**Dataset entries:**
+---+

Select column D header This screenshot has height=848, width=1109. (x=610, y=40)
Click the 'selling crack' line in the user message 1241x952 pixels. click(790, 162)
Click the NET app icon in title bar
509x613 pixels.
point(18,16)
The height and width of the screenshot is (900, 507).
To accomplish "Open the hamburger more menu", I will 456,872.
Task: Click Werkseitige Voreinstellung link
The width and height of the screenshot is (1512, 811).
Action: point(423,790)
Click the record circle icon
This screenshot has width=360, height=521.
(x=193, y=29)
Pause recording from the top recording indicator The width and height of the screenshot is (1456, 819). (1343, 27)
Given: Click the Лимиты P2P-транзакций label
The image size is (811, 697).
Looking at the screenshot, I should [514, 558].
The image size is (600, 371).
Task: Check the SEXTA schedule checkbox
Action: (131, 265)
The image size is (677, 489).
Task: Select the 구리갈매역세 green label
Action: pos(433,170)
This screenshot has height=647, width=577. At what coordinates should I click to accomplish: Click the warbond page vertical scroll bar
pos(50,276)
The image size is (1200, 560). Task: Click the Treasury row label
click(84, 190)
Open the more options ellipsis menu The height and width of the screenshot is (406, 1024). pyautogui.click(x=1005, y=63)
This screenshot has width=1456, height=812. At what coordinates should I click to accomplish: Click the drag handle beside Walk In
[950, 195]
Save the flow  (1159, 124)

+---+

**TASK BRIEF:** Pick out every line above that contains the word "more" and copy it.

**EXERCISE RESPONSE:**
To accomplish "Open the hamburger more menu", I will 456,872.
Open the more options ellipsis menu The height and width of the screenshot is (406, 1024). pyautogui.click(x=1005, y=63)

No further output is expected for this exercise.